На лезвии ножа была кровь…
— Бабушка…
— Да, внучек?
— Что это вы…
Больше он ничего не сказал…
Она ничего не чувствовала: ни горечи, ни радости. Сняла с головы платок, протерла все, до чего могла дотронуться в этой пахнущей кожей и одеколоном машине. Завернула в платок нож, выбралась на дорогу, подобрала на обочине корзинку и нырнула в кусты. В лесу, километрах в двух от места, выбросила окровавленный платок, присыпала его листвой и ветками, Скоро пойдут дожди, и тряпица сгниет… От ножа избавляться не стала — хорошая вещь, полезная, — положила его на дно корзинки, прикрыла грибами. Пока шла к электричке, собрала еще грибов. Вечером можно нажарить их с картошкой. Славный будет ужин.
* * *
О том, что Стриж погиб, Лика узнала от Серебряного. Заскочила в офис на минутку, чтобы по поручению мужа передать какие-то документы…
…Она сидела на диване в кабинете Серебряного и тупо смотрела, как он мечется из угла в угол, отдает по телефону какие-то распоряжения, беспрестанно курит. А потом его голос стал глуше, запах дыма гуще, кабинет поплыл…
— …Ну что же вы, Иван Матвеевич? — услышала она женский голос. — Девочка беременна, а вы дымите как паровоз.
— Господи, Анна! Откуда мне знать, что она беременна?! — Голосу Серебряного был виноватый и сердитый одновременно. — Мне Егор ничего не говорил.
— Так это ж невооруженным взглядом видно, дайте воды.
Она открыла глаза. Может, ей все примерещилось? Может, со Стрижом все в порядке? Господи, ну сделай так, чтобы все это оказалось лишь страшным сном!
А потом она увидела лицо Серебряного, и надежда растаяла.
— Лика, ты прости меня, болвана. Я сейчас ни о чем не могу думать, — он вымученно улыбнулся.
Она знала, что Серебряный тоже страдает. Стриж был ему почти братом.
— Кто его убил, Иван?
— Не знаю, — он со свистом втянул в себя воздух — но я узнаю…
— Как это случилось? Как он… погиб?
— Его ударили ножом. Лика, я скажу Степану, чтобы он отвез тебя домой. — Серебряный помог ей встать на ноги.
— Анжелика Станиславовна, а зачем вы приезжали? — спросила Аннушка, секретарша Серебряного.
— Что? — В голове был туман. Она напрочь забыла, зачем приезжала в офис. Кажется, нужно что-то передать Серебряному… вот эту папку…
— Тут документы, Егор сказал, что…
— Хорошо. — Он не дал ей договорить, забрал папку, положил на стол. — Аннушка, позвони Степану.
— А можно мне, — она никак не могла решиться, — можно мне его увидеть?
— Лика, езжай домой, — мягко сказал Серебряный.
Как же она ненавидела его в тот момент! За то, что из-за собственной боли он не замечает ничего вокруг, за то, что лишает ее последней возможности побыть со Стрижом наедине. Она ненавидела и себя. За свою извечную трусость, за неспособность принимать решения…
* * *
…Серебряный не сводил взгляда с зажигалки.
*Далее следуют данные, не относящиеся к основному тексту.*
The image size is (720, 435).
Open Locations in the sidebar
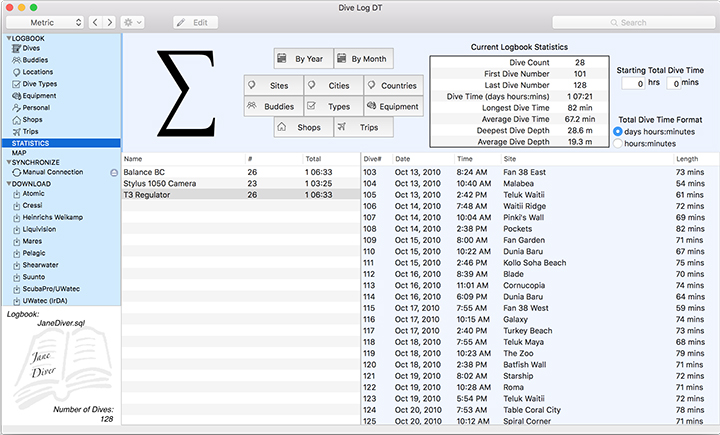pos(38,72)
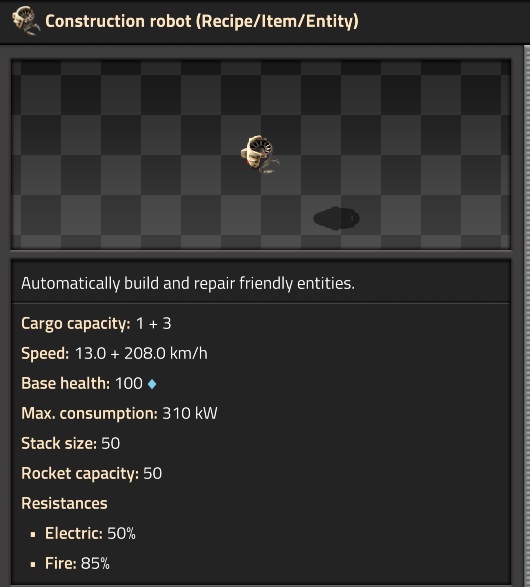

Если броситься на Егора прямо сейчас, успеет тот высечь искру? По всему выходило, что успеет. Пока он преодолеет разделяющее их расстояние, на Маше загорится одежда. Пока он будет разбираться с Егором… Он боялся подумать, что может случиться за это время. Он не знал, что делать, как остановить этот кошмар. Собственное бессилие было хуже страха.
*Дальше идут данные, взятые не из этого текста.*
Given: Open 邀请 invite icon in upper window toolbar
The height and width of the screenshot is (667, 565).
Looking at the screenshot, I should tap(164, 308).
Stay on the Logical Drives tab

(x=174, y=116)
Надо как-то отвлечь Егора, заставить хоть на мгновение забыть про эту чертову зажигалку…
— Лика написала мне письмо, — тихо сказал он. — В нем — вся правда. Хочешь прочесть?
— Какое письмо? — Глаза Егора вспыхнули.
— Оно у меня в кармане. Я достану?
— Доставай! Только медленно, без глупостей. — Егор поднес зажигалку к Машиным волосам.
— Не волнуйся, никаких глупостей, — Серебряный очень медленно сунул руку в карман пиджака, нащупал конверт. — Только не волнуйся.
— А кто сказал, что я волнуюсь? Я уже не волнуюсь. Это ты волнуешься. Давай сюда письмо!
Серебряный достал конверт.
— Положи на журнальный столик, медленно. А теперь отойди к дальней стене. Давай, давай!
Это было совсем уж плохо. Теперь их разделяло метров пять, а это дополнительные мгновения. Когда придет время действовать, счет пойдет как раз на эти мгновения. И до входной двери далеко. Теперь между ним и дверью — Егор.